Os assobios no Weserstadion eram inconfundíveis na terça-feira à noite, após a derrota por 2 a 0 para o Hoffenheim, a nona partida consecutiva sem vitória. Mas, apesar da agitação externa, os responsáveis permanecem calmos. «Estamos cientes da situação em que nos encontramos. Apesar de tudo, continuamos calmos internamente», afirmou o diretor executivo de futebol Clemens Fritz.
Assim, ele não se deixa influenciar pelas críticas ruidosas, mas confia no caminho escolhido. À pergunta se o treinador Horst Steffen também estará no banco do Bremen no sábado contra o Gladbach, ele respondeu com um «sim» decidido. Ele também apresentou a sua justificação para a decisão.
«Vejo como Horst e a sua equipa técnica trabalham intensamente todos os dias, como sempre apresentam soluções. E isso é o mais importante», explicou o dirigente de 45 anos. O próprio treinador também parece sentir esse apoio e não demonstra «medo». Em vez do receio de ser demitido, o que domina a sua mente é uma visão de futuro.
«Essa ideia de que, em algum momento, vamos olhar para trás e dizer: “Olha só, que fase inicial difícil foi essa, mas nós superamos juntos e conseguimos um bom resultado para o Werder”. Esse é o meu objetivo», explicou Steffen.
O Werder ficou sem marcar em cinco dos últimos seis jogos
Para que isso aconteça, ele precisa trabalhar com os seus jogadores principalmente na capacidade ofensiva. Contra o Hoffenheim, o Werder ficou sem marcar pela quinta vez nos últimos seis jogos, apesar de ter jogado com um jogador a mais por mais de 40 minutos, incluindo o tempo de compensação. Os jogadores do Werder jogaram inseguros, muito agitados e cometeram inúmeros erros fáceis de passe, de modo que conseguiram criar poucas oportunidades claras de gol.

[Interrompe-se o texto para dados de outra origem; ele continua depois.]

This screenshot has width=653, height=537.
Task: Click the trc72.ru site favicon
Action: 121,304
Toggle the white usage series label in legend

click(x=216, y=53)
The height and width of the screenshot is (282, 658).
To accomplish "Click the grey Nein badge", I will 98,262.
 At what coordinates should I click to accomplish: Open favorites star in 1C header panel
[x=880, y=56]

Na opinião de Fritz, a insegurança também resultou do golo sofrido, que levou ao 0 a 2, apenas dois minutos após o cartão vermelho de Wouter Burger. «Isso não pode acontecer», disse o diretor desportivo. Isso «tirou um pouco o chão dos pés» da sua equipa.

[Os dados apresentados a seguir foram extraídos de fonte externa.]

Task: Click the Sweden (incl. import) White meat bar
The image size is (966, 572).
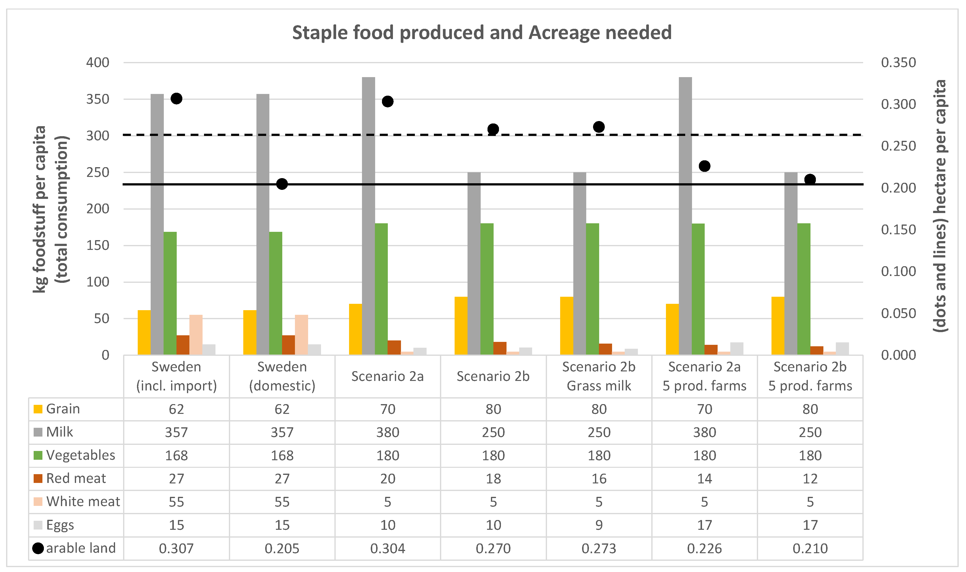Action: point(196,335)
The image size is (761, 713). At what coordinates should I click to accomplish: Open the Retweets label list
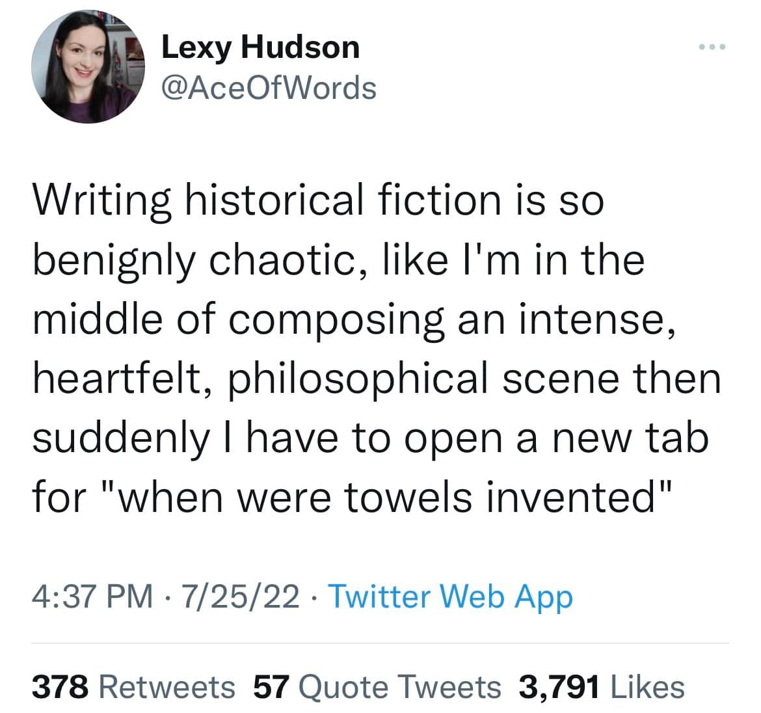point(168,687)
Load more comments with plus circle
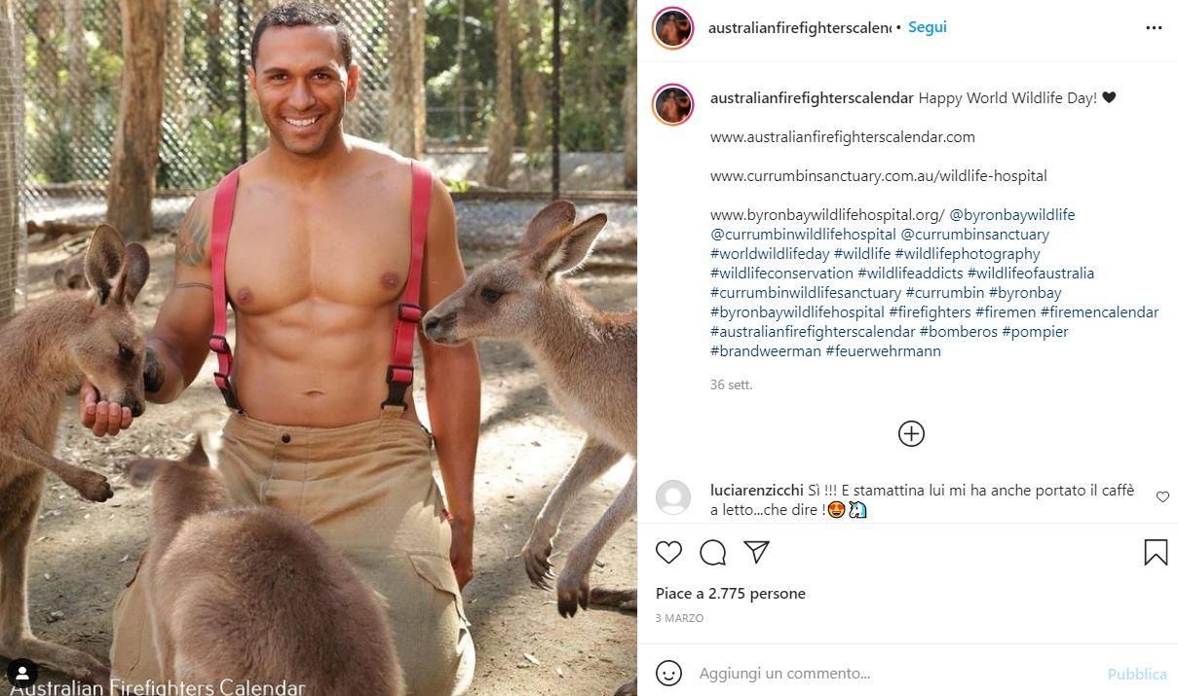Image resolution: width=1178 pixels, height=696 pixels. click(911, 433)
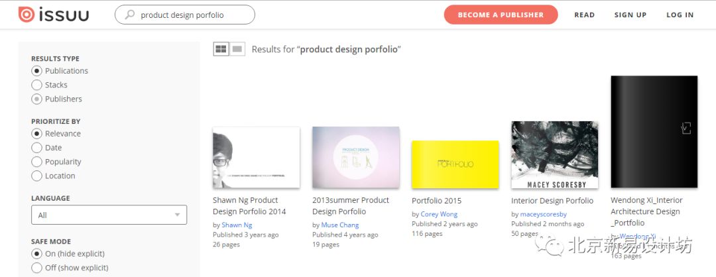Viewport: 716px width, 277px height.
Task: Prioritize results by Popularity
Action: tap(36, 162)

Não há muito tempo para animar os jogadores. No sábado, há um jogo importante, tendo em vista os dois jogos seguintes contra o Freiburg e o FC Bayern. «É um duelo em que podemos dizer que agora vem um adversário que está ao nosso nível e não vem do grupo da frente, e onde a probabilidade de pontuarmos é maior», explicou Steffen. Para não ter de responder novamente a perguntas sobre o seu futuro, ele deve conseguir inverter a tendência.